Connectivities among people are amplified with recent advancements in internet technology increasing the number of communication channels. Information spread over these networks strengthen the social influence among individuals and affect their purchasing decisions. In this thesis, we study three problems in the product design and diffusion context by integrating such social network effects where influence takes place over neighborhood relationship ties among the users of the product. We consider the setting where peer influence plays a significant role in a consumer's product choice or there is a tangible benefit from using the same product as the rest of one's social network.

Building upon the well-known Share-of-Choice problem, we model an influence structure and define the Share-of-Choice problem with Network Effects.

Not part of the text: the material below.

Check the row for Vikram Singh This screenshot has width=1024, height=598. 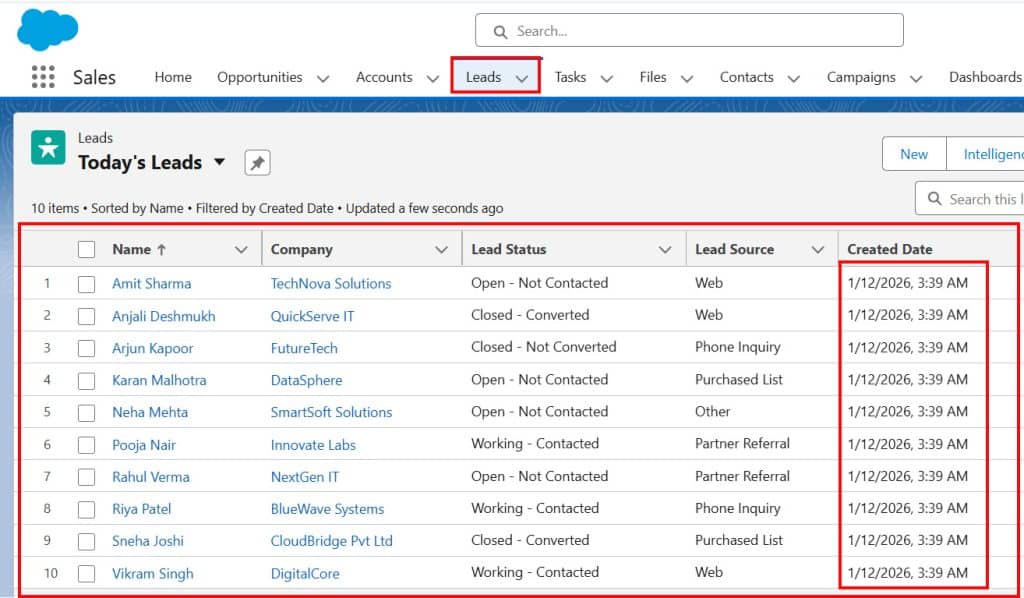(x=86, y=572)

It is an NP-Hard combinatorial optimization problem which we solve using a Genetic Algorithm. Using simulated data we show that ignoring social network effects in the design phase of a product results in a significantly lower market share for a product. Our genetic algorithm obtains near-optimal solutions and is very robust in terms of its running time, scalability, and ability to adapt to additional constraints/variations of the model. In this setting, we introduce a product diffusion problem, the Least Cost Influence Problem, which increases the market share of a product by intervening the natural diffusion of it over the social network. This intervention is in the form of incentive supply to a group of people in a least costly way while maximizing the spread of the product.

We generalize the Least Cost Influence Problem by moving away from the marketing setting and by treating the previous product as any piece of "information" that can spread over a social network by adoption. We show that this problem is polynomially solvable over tree networks under some conditions. We provide a Dynamic Programming algorithm to solve this problem and show that it can be interpreted as a greedy algorithm that gives incentives starting with the people that are least influenced by their neighbors, albeit the definition of susceptibility to influence from neighbors is updated throughout the algorithm.

We introduce a two dimensional influence model and extend our modeling and solution methods for the product line design problem which involves designing multiple products within the same product line with the objective of appealing to the heterogeneous structure of the market. The first dimension of influence is the affection of individuals from using the same product, and the second dimension is the influence of using a similar product from the same product line which has a lower intensity of influence. We reexamine the Least Cost Influence Problem in the product line setting.